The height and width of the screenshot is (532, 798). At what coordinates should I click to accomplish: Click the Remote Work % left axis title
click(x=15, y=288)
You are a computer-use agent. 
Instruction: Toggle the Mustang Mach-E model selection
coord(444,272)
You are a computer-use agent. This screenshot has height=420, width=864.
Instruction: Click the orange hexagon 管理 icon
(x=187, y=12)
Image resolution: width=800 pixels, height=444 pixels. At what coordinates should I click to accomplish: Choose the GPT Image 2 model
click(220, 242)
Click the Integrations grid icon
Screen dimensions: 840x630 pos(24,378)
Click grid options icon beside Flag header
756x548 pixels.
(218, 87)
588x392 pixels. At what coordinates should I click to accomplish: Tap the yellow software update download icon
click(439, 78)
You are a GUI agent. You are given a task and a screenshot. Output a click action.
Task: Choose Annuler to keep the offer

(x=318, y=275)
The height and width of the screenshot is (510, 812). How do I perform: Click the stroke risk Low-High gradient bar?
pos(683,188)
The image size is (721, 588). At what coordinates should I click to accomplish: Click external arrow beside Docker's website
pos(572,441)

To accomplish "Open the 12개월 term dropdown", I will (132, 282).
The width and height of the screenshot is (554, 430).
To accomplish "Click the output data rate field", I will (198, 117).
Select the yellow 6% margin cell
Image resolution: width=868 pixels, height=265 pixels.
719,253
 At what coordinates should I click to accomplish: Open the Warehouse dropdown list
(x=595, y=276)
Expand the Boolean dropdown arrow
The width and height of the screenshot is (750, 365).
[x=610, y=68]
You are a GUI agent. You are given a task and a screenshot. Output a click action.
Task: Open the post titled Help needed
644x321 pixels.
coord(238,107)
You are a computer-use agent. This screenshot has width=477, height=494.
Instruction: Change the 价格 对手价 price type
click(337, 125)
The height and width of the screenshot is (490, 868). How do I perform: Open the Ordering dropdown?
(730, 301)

● ● ● ●

WORK INSTRUCTIONS. Output the entire listing above again, character for character, from its first line through its last.

ANSWER TO THIS EXERCISE.
The height and width of the screenshot is (532, 798). At what coordinates should I click to accomplish: Click the Remote Work % left axis title
click(x=15, y=288)
You are a computer-use agent. 
Instruction: Toggle the Mustang Mach-E model selection
coord(444,272)
You are a computer-use agent. This screenshot has height=420, width=864.
Instruction: Click the orange hexagon 管理 icon
(x=187, y=12)
Image resolution: width=800 pixels, height=444 pixels. At what coordinates should I click to accomplish: Choose the GPT Image 2 model
click(220, 242)
Click the Integrations grid icon
Screen dimensions: 840x630 pos(24,378)
Click grid options icon beside Flag header
756x548 pixels.
(218, 87)
588x392 pixels. At what coordinates should I click to accomplish: Tap the yellow software update download icon
click(439, 78)
You are a GUI agent. You are given a task and a screenshot. Output a click action.
Task: Choose Annuler to keep the offer

(x=318, y=275)
The height and width of the screenshot is (510, 812). How do I perform: Click the stroke risk Low-High gradient bar?
pos(683,188)
The image size is (721, 588). At what coordinates should I click to accomplish: Click external arrow beside Docker's website
pos(572,441)

To accomplish "Open the 12개월 term dropdown", I will (132, 282).
The width and height of the screenshot is (554, 430).
To accomplish "Click the output data rate field", I will (198, 117).
Select the yellow 6% margin cell
Image resolution: width=868 pixels, height=265 pixels.
719,253
 At what coordinates should I click to accomplish: Open the Warehouse dropdown list
(x=595, y=276)
Expand the Boolean dropdown arrow
The width and height of the screenshot is (750, 365).
[x=610, y=68]
You are a GUI agent. You are given a task and a screenshot. Output a click action.
Task: Open the post titled Help needed
644x321 pixels.
coord(238,107)
You are a computer-use agent. This screenshot has width=477, height=494.
Instruction: Change the 价格 对手价 price type
click(337, 125)
The height and width of the screenshot is (490, 868). How do I perform: Open the Ordering dropdown?
(730, 301)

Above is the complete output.